» **WHAT THE TASK REQUIRES**
Pictures excluded, output the lines of the data below between the one holding "You are a computer-use agent. Image" and the one holding "Instruction: Tap the 札幌 club crest", inclusive, exactly as they stand.

Items from a data source:
━━━━━━
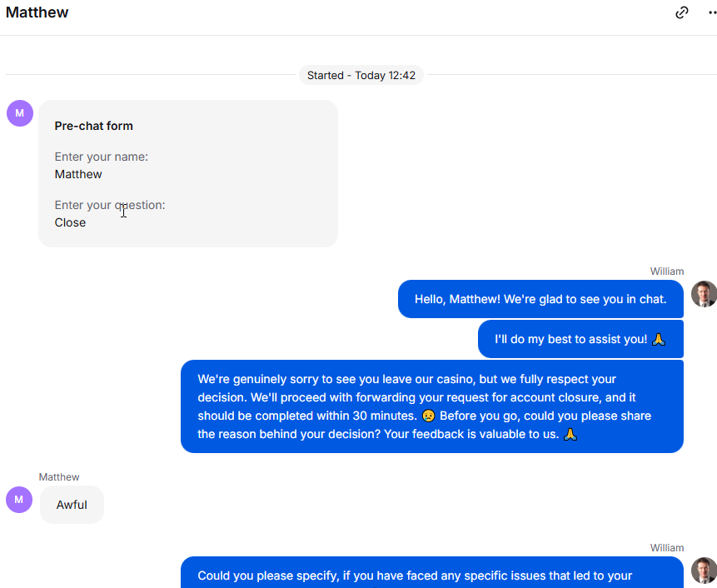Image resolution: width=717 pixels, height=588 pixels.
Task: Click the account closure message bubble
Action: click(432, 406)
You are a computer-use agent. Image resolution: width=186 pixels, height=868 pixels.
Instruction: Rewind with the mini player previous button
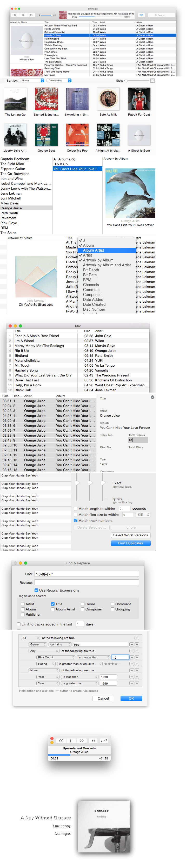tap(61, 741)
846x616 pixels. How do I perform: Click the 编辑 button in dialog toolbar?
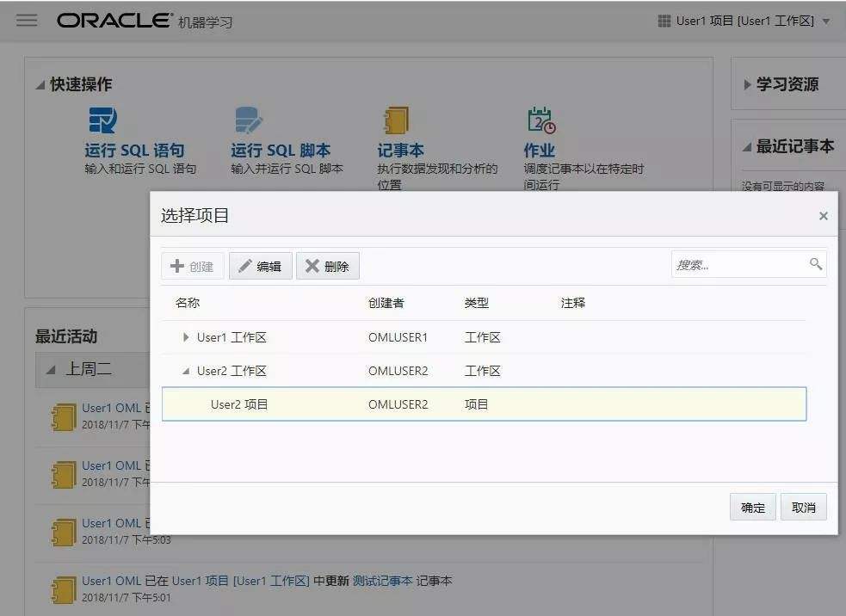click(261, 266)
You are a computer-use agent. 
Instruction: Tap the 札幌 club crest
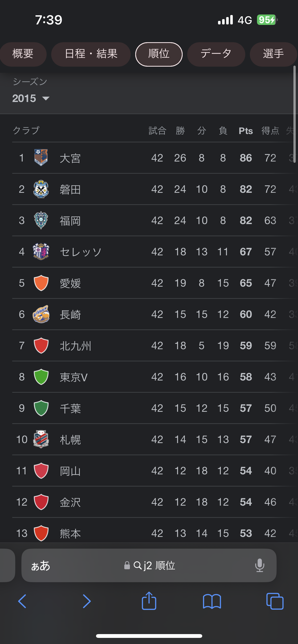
━━━━━━
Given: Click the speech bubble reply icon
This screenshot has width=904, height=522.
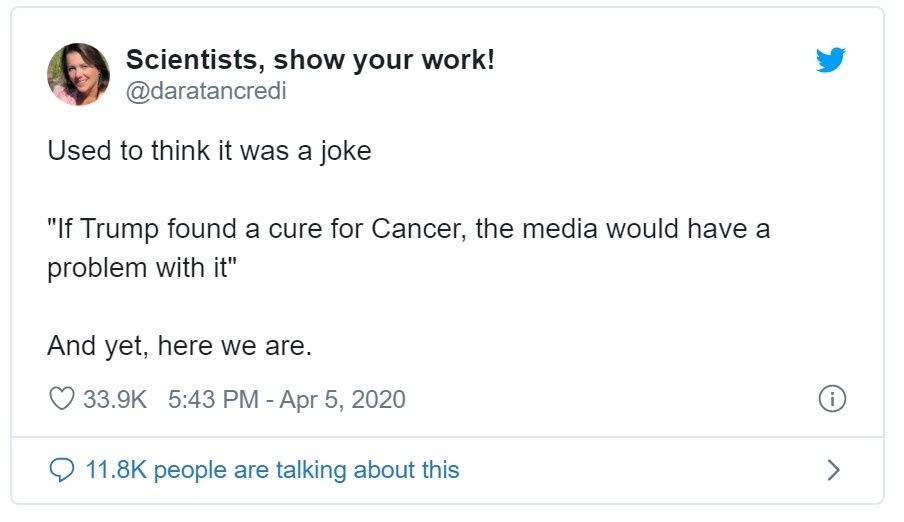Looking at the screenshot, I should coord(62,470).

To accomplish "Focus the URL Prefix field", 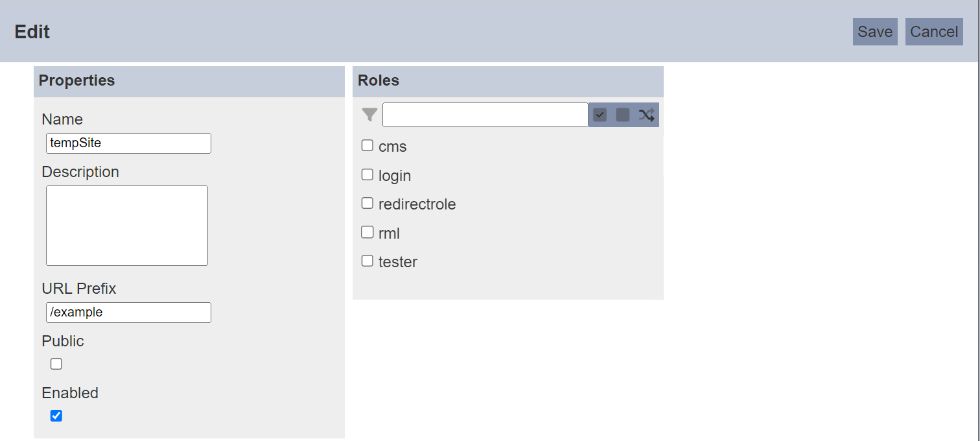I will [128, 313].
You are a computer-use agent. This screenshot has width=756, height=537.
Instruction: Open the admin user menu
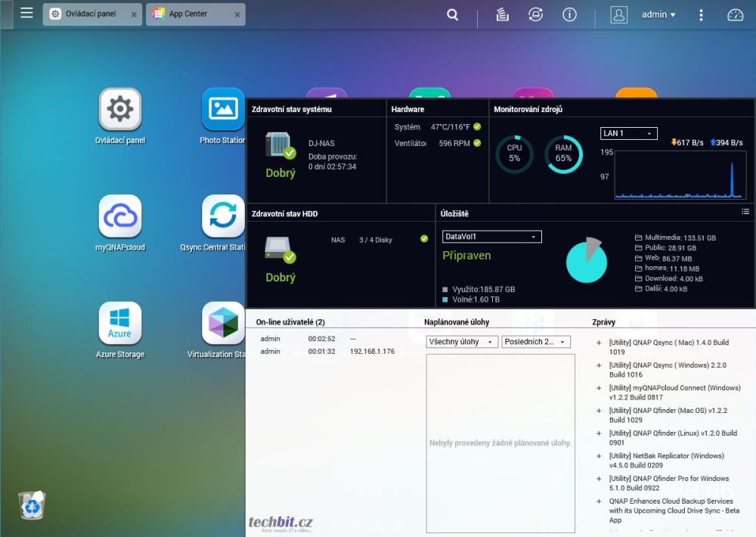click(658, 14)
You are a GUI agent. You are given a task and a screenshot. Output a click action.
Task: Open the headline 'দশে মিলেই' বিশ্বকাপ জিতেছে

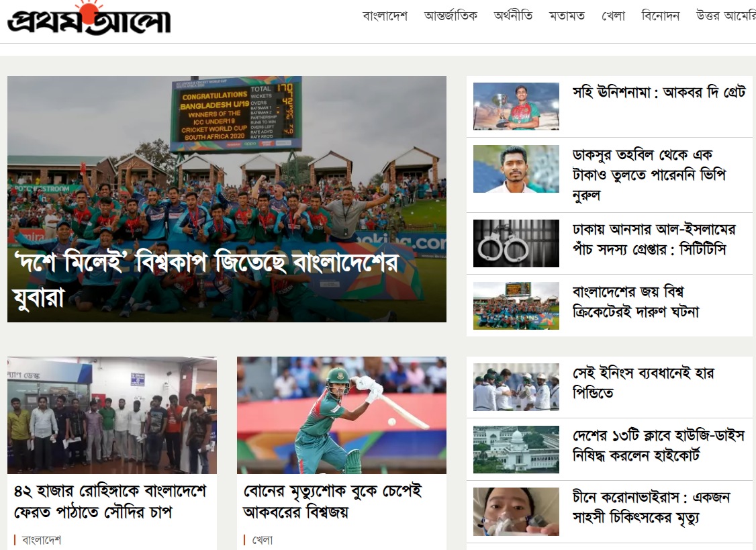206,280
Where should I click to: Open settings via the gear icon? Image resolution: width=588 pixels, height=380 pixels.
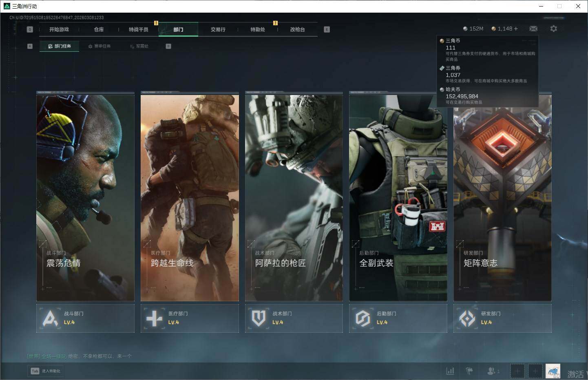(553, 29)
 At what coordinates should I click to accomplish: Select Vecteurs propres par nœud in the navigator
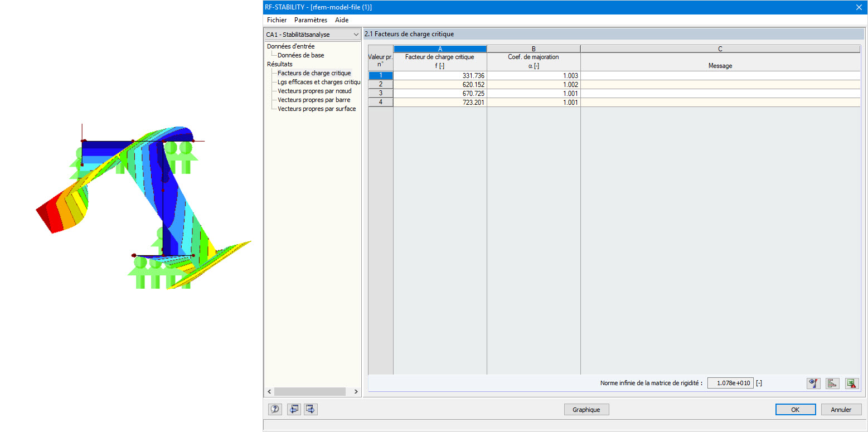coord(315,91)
━━━━━━
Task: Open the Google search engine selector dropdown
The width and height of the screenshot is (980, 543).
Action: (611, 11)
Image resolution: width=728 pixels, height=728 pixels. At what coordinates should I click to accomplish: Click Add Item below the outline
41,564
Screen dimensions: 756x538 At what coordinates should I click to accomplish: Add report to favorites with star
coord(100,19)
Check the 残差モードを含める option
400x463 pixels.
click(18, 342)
━━━━━━
» **EXERCISE RESPONSE**
You are a computer-use agent. Image resolution: width=186 pixels, height=868 pixels.
Instruction: Rewind with the mini player previous button
tap(61, 741)
846x616 pixels. How do I perform: Click the 编辑 button in dialog toolbar?
click(261, 266)
You are a computer-use agent. 
Instruction: Tap the 札幌 club crest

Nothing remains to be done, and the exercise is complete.